US Apartment Residents Dance COVID-19 Blues Away

COVID-19 has forced people all over the world to stay at home on strict quarantine, but some folks manage to find a way to stay positive. While Italians sing from their balconies, and the French applaud their doctors, neighbors in Bethesda, Maryland, are dancing and singing together — while keeping their distance.  Ann Johnson, a retired artist, and Michael Fetchko, a biologist, are doing their best to lift spirits at their apartment complex. They organize daily “drive the virus away“ performances to distract people from everyday worries, if only for a little while.  “We are trying to raise people’s spirits, that’s what we’re doing,” says Johnson. “It started with my neighbor in the other building. She called me and she said, ‘Come out to the balcony. We’ll wave because we hadn’t seen each other for a while.’ We did that a few times and we thought maybe other people would like to do it, so we passed the word.”   An apartment resident cheers her neighbors on as they sing and dance to lift the community’s spirits while in isolation, Bethesda, Maryland.Johnson is joined by Fetchko, her neighbor.“Part of it is just to make sure that everyone has some outlet each day where they get to see their neighbors,” he says. “You feel very isolated when you are inside.
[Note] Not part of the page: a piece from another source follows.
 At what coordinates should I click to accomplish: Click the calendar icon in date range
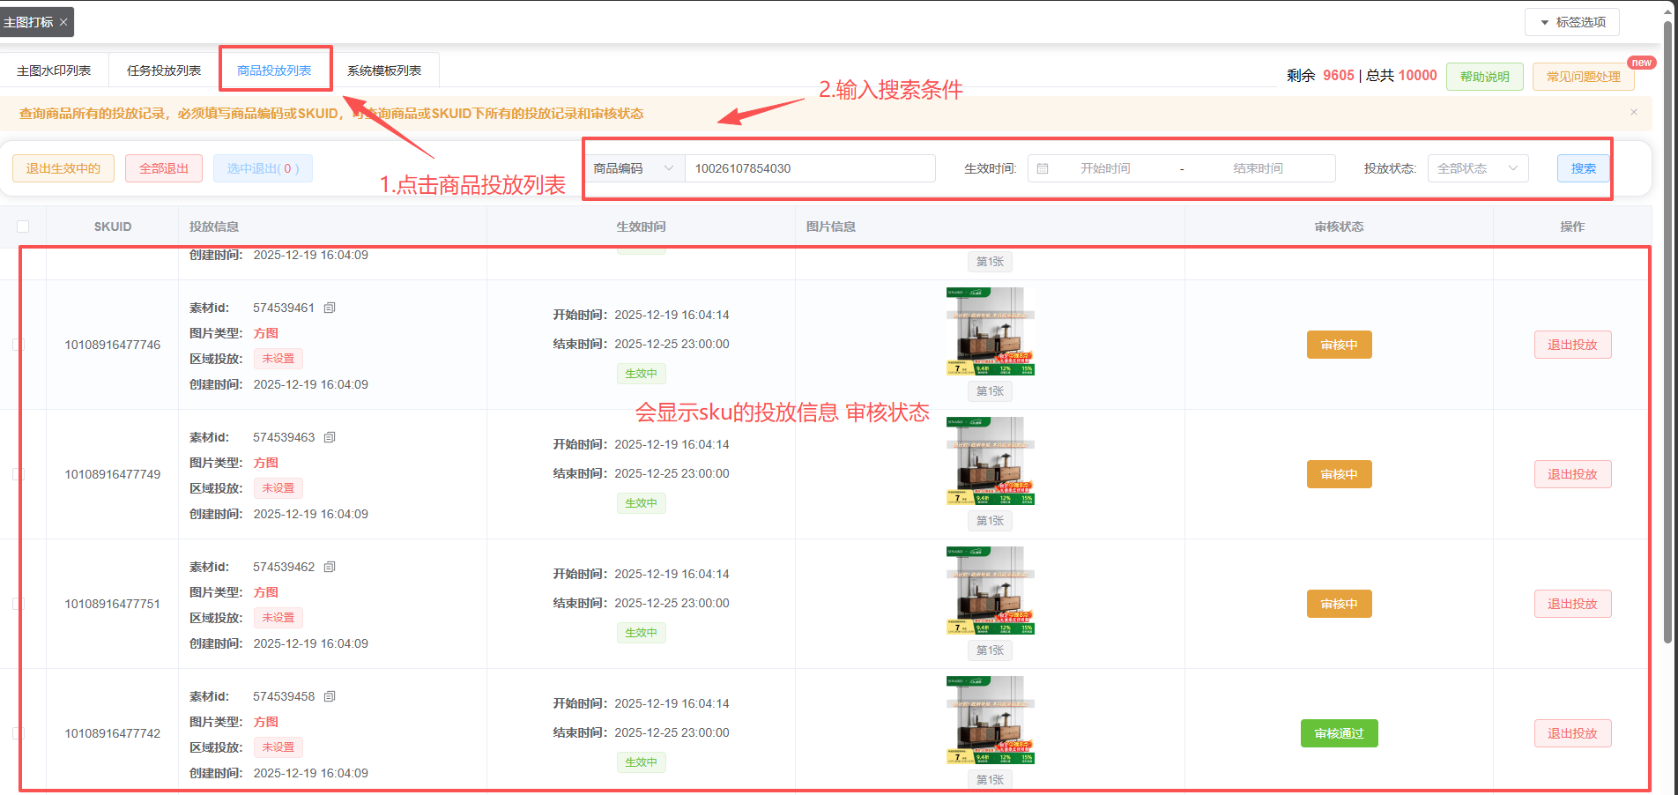(x=1043, y=168)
You are doing the right thing, but you want to remind yourself that you are not alone in this. So it’s just a matter of getting people to know that everyone is in this together.” Otherwise, the neighborly singers spend the rest of their day like most Americans — staying at home following the guidelines of local and state authorities.  “My husband and I are trying to keep a schedule,” Fetchko says. “We have a dog, so she keeps us up and out when she needs to go. So that helps.”Johnson says she looks forward to her daily musical time-out from self-isolation. “It’s so nice to be with my buddies, too, even if it’s at a distance,” she says. “It lifts me for the whole rest of the day.” The song-and-dance enthusiasts intend to continue their performances, doing their best to help cheer up their friends and neighbors. Because, in a time like this, they believe even 15 minutes of dancing can make a difference.